# 5-3-15 Destin



## boomyak (Mar 21, 2014)

This was an awesome trip, also was round 4 in my search for the first kings of the season. (Couldn't participate in the tourney unfortunately.) 

Launched from Destin into the Gulf around 615am with HManEOD for some trolling and we planned on hitting the Miss Louise. Bait was around and easy to see on fish finder, but they just weren't liking the sabikis too much. A couple here and there, enough to keep a king rig drifting while trying to sabiki up more bait.

Found the Miss Louise with a couple boats around and decided to head closer to shore not wanting to crowd the boats, planning on loading up on bait. The wind picked up a bit and shifted, keeping us at the color change between 30-40'. In the first hour we were hooking king after king. HManEOD ended up catching the biggest which was bigger than his measuring stick, guessing it was probably a hair over 40" though.

I ended up landing five or six all a little shy of 30" and had a few spit the hook here and there.

While sabiki'ing up more bait I notice my line with a king rig starts going in a circle around the kayak, but is still slack. So, I start cranking on it and a nice little mahi starts doing some acrobatics through the air. I call HManEOD over knowing they move in groups and sure enough there are two others following his buddy who's hooked. This was my first time seeing one in person, and man are these fish gorgeous when they're fresh into the fight! I decided to be nice and left it in the water still hooked while he casted around me with a waxwing but they just weren't interested. Ended up being 24" FL.

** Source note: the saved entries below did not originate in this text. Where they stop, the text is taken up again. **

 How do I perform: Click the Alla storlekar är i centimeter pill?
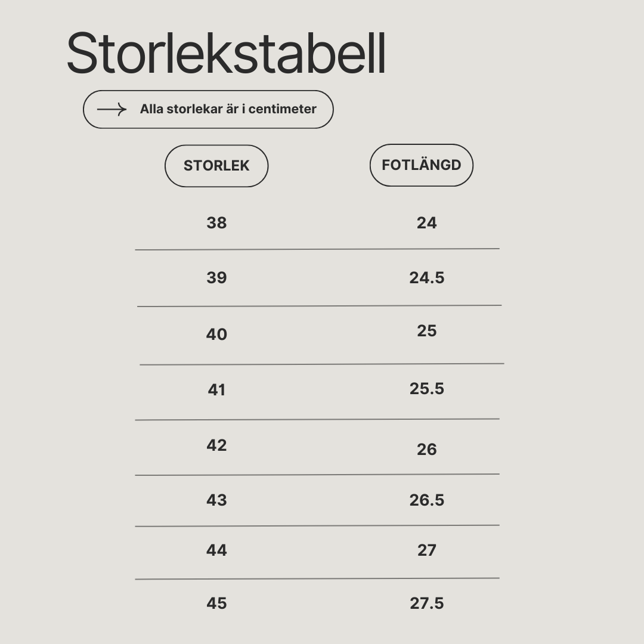(208, 109)
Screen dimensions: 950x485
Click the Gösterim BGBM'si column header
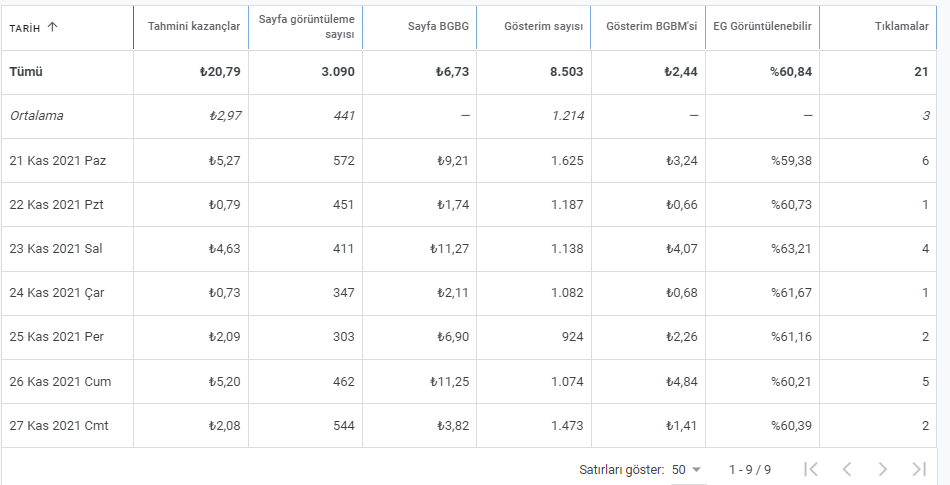tap(652, 26)
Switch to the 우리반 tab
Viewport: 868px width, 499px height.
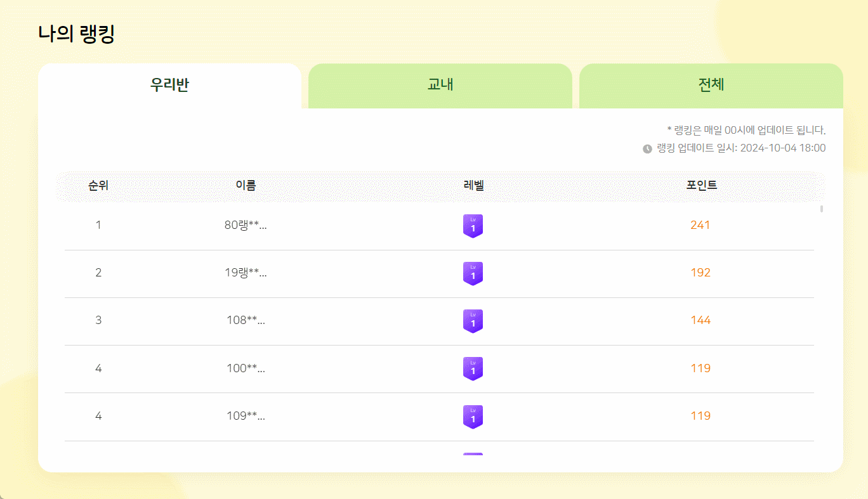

Drifted and trolled some more around that depth with some more small kings landed on the live stuff and one on a yozuri, then ANOTHER mahi repeats the same thing where I notice the line going slack and moving around me. Unfortunately, it spit the hook at the kayak. I've learned that mahi stay green a lot longer than kings do and can be deceptively calm all the way up to the side of the kayak.

All in all, a great day on the water and good fishing.

Note: I wouldn't recommend landing kings in a net if you plan on reusing it ever again. *doh*


----------



## Mac1528 (Mar 24, 2012)

Super catch there! Bet it gets a little tight in that yak with all those fishies in there with ya!


----------



## 301bLLC (Nov 23, 2013)

Looks like you had a great day. Thanks for flying a flag!


----------



## Jason (Oct 2, 2007)

Good job on all the fish!!! Way ta go!!!


----------



## Txs_mde_87 (Feb 7, 2015)

wish i could have that type of luck out there... very nice.


----------



## kanaka (Oct 3, 2007)

Looks like we were out too deep again! And my fishing partner mentioned the color change bait thing.


----------



## H-MANEOD (Jan 15, 2015)

Nice narrative Boomyak. It was a great day in the Gulf!


----------



## g40 (Apr 27, 2014)

Wow! Way to go. You guys slayed them.
I need to get out there.
Cheers.


----------



## Night Wing (May 16, 2011)

Nice report and photos. I need a trip like that.

Thanks for sharing.


----------



## BigFatYak (Jan 5, 2015)

Nice Dude!!! Wish I could have joined you guys. Im taking Friday off, and going out, if weather permits.


----------



## Jgatorman (Jun 8, 2013)

Awesome report glad you had a great trip!


----------



## yakmedic 5 (Jan 1, 2015)

Great repor. I'm glad that the 4th time was the charm. How is the water in the bay the choctawhatchee and pea river are still very muddy up here where they begin.


----------



## boomyak (Mar 21, 2014)

redripper said:


> Great repor. I'm glad that the 4th time was the charm. How is the water in the bay the choctawhatchee and pea river are still very muddy up here where they begin.


The water isn't all that muddy as long as you're not on a windward shore. The flats on both the north and south side of the midbay bridge are still stained brown, but there's decent visibility of the bottom when the winds are calm.


----------



## yakmedic 5 (Jan 1, 2015)

Thanks for the reply I hope to head down next week end And try out hog town our Lagrange bayou.


----------



## boomyak (Mar 21, 2014)

redripper said:


> Thanks for the reply I hope to head down next week end And try out hog town our Lagrange bayou.


That's a good ten miles east of the parts I frequent and a lot closer to the river, so I can't really say how the clarity is that way. I have heard a lot of people saying the north side of Hogtown around the grassy spots is good for reds around this time of year. Haven't been there... yet.


----------



## yakmedic 5 (Jan 1, 2015)

I fished there last summer and caught a lot of undersized ones caught one good keeper. There was lots of bait around on those flats. I've just got to get the salt fishing dialed in. I come frome year of bass fishing I'm hoping to get more trips down to the bay in this year.


----------